Manufacturing electric vehicles generates 63 per cent more carbon dioxide than making petrol or diesel models, damning research has found.
It means some zero-emission vehicles have to be driven for almost 50,000 miles before they are as ‘green’ as cars powered by fossil fuels.
The revelation threatens to undermine the Prime Minister’s plan to achieve net zero emissions by banning sales of new petrol and diesel cars from 2030.
And they suggest the green transport revolution could dramatically increase emissions as electric vehicle production ramps up ahead of the switch.
Manufacturing electric vehicles generates 63 per cent more carbon dioxide than making petrol or diesel models, damning research has found. Pictured: A Volkswagen e-Golf (file photo)
The report found the production of an all-electric Polestar 2 – owned by Volvo – generates 24 tons of carbon dioxide, compared with 14 tons for a petrol-engine Volvo XC40.
The study, commissioned by Honda, Aston Martin, Bosch and McLaren, says: ‘You would have to drive 48,700 miles in a Polestar 2 before its carbon footprint becomes smaller than a Volvo XC40. Similar results have been shown by studies conducted by Volkswagen comparing the e-Golf against the diesel Golf.’
The study’s authors say the results prove electric vehicles are ‘no silver bullet’ in helping the UK achieve net zero emissions by 2050. They suggest ministers should instead focus on reducing emissions in the vehicle production process.
Some zero-emission vehicles have to be driven for almost 50,000 miles before they are as ‘green’ as cars powered by fossil fuels (file photo)
In a foreword to the report, Labour MP Matt Western, chairman of the All-Party Parliamentary Motor Group, said: ‘While a clear and achievable target for ending the sale of petrol and diesel cars is vital for the industry to prepare for a managed transition to a cleaner future, we should not be fooled into thinking this alone will solve the problem. We need to address the decarbonisation of both vehicle and fuel to have any real hope of meeting our CO2 reduction ambitions.’
Though supportive of a green switch, auto bosses fear the 2030 date is overly ambitious at a time when electric vehicles account for just 0.3 per cent of cars on Britain’s roads.
High upfront costs and a lack of chargers on residential roads have been blamed for stagnating demand, with zero-emission cars still considered a luxury by many households.

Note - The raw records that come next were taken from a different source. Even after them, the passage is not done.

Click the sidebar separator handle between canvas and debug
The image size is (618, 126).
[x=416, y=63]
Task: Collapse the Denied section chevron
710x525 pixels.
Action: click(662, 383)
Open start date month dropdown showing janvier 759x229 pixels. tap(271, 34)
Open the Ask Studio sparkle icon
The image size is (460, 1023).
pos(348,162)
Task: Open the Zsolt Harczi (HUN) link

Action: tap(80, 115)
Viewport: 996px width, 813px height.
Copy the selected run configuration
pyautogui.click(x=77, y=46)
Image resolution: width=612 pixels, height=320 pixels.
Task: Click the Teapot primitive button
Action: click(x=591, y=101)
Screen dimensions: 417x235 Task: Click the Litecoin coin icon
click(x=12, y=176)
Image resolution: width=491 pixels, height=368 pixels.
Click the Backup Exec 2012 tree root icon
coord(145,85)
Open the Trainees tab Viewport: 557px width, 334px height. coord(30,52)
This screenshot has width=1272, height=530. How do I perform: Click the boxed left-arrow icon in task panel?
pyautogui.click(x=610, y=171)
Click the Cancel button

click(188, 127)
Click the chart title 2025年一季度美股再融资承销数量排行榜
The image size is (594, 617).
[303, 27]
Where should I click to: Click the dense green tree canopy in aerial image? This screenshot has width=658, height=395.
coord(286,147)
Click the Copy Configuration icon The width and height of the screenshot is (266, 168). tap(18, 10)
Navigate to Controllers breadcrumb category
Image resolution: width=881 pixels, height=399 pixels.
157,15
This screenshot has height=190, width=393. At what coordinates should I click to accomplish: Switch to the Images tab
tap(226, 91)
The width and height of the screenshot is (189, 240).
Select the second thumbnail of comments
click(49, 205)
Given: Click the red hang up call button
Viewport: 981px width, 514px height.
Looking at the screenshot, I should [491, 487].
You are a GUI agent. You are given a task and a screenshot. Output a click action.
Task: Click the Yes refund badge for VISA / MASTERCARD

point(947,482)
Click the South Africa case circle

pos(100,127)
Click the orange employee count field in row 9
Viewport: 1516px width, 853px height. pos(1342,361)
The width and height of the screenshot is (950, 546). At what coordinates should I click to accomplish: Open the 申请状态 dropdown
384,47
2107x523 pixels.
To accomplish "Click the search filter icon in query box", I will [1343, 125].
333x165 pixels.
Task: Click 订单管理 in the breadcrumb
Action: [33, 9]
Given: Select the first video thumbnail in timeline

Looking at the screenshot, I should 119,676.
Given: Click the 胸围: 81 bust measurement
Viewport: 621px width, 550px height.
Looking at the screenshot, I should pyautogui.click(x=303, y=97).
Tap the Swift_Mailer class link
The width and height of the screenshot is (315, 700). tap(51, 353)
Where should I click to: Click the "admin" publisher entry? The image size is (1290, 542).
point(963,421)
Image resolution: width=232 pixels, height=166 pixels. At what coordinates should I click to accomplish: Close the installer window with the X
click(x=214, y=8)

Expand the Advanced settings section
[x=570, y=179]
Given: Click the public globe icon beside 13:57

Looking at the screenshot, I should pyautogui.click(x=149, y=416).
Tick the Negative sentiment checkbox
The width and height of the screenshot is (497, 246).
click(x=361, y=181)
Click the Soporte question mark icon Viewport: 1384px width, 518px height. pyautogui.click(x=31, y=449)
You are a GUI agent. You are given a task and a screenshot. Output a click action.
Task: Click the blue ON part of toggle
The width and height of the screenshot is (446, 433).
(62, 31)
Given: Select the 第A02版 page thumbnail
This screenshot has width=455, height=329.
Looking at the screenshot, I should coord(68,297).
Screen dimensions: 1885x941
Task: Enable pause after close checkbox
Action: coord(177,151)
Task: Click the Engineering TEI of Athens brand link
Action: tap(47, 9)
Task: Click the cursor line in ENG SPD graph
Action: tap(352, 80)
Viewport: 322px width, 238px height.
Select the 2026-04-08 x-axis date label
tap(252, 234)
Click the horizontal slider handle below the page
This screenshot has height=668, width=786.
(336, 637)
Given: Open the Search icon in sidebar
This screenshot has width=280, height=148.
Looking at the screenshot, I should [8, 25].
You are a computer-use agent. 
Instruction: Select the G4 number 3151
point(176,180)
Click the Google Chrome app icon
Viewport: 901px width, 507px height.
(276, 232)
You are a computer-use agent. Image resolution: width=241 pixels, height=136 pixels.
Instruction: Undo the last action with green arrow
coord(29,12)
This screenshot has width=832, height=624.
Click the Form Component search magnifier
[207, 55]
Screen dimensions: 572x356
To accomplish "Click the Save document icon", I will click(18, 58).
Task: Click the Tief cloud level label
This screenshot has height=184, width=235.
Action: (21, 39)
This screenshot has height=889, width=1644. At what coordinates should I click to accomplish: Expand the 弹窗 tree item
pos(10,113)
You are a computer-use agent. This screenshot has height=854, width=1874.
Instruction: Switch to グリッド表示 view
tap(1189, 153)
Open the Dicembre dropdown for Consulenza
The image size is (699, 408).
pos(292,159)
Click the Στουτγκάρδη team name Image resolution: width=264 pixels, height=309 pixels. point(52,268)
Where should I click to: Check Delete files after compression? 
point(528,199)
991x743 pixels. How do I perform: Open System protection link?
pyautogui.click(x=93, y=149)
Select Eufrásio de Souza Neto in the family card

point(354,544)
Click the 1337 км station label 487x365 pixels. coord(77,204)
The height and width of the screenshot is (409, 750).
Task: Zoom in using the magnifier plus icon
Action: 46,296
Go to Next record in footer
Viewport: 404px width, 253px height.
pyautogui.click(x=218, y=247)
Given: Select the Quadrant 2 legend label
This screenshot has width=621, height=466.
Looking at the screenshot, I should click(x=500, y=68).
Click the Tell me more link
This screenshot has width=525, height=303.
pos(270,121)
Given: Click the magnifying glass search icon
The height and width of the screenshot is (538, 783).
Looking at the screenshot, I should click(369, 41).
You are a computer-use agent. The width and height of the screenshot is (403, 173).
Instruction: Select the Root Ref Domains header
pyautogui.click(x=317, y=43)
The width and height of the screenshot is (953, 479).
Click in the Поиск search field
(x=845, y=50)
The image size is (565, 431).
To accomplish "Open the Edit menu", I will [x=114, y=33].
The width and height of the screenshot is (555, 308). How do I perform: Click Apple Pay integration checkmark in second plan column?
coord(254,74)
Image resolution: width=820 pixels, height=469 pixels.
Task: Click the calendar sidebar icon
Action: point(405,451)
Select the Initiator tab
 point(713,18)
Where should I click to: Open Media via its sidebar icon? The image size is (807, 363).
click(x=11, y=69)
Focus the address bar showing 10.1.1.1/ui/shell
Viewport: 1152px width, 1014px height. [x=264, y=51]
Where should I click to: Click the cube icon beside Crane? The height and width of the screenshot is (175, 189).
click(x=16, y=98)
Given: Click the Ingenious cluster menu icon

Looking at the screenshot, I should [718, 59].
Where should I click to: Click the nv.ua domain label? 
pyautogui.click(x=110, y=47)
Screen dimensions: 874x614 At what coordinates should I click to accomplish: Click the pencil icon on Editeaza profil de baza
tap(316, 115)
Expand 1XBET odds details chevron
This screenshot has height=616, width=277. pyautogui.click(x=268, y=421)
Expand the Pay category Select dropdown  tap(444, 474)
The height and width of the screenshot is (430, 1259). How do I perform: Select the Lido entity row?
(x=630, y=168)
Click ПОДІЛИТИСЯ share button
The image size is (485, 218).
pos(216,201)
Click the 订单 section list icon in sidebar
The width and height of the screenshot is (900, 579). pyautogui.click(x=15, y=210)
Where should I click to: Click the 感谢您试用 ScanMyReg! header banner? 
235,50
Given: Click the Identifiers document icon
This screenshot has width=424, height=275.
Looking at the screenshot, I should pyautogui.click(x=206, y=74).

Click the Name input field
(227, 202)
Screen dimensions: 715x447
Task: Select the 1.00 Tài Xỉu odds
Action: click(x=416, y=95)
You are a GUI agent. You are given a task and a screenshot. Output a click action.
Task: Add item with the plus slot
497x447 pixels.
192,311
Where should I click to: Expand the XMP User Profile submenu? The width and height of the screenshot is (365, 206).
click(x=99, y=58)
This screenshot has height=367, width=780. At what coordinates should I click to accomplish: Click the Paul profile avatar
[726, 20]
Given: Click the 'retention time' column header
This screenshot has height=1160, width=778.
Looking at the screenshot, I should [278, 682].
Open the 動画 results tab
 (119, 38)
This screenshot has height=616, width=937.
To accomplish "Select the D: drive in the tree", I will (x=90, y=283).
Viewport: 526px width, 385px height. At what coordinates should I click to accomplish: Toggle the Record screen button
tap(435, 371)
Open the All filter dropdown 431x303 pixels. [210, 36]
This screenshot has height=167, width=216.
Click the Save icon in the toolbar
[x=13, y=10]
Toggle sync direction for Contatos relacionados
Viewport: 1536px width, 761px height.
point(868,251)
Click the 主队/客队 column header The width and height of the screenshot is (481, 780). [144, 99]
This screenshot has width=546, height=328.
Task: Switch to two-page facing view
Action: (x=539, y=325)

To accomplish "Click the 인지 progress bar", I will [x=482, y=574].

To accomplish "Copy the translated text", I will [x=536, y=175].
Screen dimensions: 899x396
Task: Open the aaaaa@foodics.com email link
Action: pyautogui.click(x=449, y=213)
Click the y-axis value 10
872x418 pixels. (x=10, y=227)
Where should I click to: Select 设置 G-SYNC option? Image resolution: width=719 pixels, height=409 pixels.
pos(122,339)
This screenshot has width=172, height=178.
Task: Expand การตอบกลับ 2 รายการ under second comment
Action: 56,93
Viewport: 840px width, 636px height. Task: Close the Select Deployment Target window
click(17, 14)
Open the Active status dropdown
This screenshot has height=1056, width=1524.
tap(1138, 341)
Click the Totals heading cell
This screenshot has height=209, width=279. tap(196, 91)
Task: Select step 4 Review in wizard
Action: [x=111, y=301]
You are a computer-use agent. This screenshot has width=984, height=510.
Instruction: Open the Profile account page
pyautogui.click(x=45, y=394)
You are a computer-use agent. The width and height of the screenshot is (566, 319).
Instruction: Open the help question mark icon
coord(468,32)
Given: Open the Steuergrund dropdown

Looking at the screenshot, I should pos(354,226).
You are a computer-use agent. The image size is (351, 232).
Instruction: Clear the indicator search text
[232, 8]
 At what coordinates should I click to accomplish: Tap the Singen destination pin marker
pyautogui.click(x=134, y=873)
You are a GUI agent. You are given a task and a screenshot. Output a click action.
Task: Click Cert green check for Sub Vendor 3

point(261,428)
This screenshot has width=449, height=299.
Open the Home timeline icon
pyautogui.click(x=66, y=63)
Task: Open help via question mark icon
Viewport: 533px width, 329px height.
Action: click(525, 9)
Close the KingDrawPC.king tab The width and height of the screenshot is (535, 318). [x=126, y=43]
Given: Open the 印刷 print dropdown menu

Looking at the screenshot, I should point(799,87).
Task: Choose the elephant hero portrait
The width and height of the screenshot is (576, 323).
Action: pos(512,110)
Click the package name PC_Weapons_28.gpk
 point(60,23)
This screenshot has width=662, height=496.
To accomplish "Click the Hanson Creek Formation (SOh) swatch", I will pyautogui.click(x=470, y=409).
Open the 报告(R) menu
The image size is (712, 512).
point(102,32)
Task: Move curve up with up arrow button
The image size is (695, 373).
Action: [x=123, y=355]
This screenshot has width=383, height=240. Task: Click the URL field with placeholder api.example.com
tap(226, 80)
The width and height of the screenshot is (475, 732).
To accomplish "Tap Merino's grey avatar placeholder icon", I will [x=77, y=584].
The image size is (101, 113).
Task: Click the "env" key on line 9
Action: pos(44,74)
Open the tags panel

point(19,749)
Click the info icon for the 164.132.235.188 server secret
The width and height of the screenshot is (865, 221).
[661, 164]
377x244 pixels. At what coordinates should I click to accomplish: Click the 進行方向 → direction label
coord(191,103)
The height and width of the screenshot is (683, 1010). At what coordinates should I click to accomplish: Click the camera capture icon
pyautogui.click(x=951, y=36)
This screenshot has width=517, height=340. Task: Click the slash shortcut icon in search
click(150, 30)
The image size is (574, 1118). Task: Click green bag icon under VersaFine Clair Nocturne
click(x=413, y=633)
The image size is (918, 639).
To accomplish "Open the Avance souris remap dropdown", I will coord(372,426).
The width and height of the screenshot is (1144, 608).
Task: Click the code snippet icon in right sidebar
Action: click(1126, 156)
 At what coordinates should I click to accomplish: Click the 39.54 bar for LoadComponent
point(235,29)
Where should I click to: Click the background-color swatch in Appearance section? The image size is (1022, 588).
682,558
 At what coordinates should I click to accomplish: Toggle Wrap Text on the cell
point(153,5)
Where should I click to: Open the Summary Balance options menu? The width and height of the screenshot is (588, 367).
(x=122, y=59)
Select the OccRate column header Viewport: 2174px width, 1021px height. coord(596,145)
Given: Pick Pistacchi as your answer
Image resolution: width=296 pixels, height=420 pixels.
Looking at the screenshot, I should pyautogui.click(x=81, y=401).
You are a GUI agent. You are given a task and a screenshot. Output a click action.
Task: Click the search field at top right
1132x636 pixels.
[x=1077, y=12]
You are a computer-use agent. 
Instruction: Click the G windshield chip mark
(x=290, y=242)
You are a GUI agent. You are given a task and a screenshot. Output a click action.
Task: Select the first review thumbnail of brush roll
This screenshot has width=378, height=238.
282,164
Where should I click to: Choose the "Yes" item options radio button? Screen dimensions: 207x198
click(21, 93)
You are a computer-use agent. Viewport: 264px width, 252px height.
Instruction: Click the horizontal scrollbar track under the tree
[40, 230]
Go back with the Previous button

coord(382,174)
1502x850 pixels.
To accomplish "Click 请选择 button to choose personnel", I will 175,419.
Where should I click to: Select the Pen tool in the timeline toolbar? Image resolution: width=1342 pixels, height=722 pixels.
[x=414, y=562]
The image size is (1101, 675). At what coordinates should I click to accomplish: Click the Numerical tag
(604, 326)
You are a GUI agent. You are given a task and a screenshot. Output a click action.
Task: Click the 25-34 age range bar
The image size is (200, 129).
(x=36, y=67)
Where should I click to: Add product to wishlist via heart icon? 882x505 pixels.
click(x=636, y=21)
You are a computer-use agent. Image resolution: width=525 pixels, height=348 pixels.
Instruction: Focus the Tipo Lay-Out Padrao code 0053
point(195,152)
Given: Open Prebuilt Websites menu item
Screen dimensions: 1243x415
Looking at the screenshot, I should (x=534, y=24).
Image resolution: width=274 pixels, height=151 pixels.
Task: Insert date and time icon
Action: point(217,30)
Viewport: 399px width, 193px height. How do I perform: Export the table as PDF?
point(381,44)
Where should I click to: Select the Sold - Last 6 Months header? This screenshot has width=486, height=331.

The bosses of BMW and Honda Europe are among senior industry leaders who have criticised the ban as poorly thought through.
AA President Edmund King said the 2030 date was ‘incredibly ambitious’ and called for ‘considerable investment’ in charging infrastructure and incentive grants to drive sales.
Prices for electric vehicles start at around £30,000, although they are getting cheaper. A big incentive is the Government’s plug-in car grant, which gives buyers of all-electric cars costing up to £50,000 a £3,000 discount until 2023.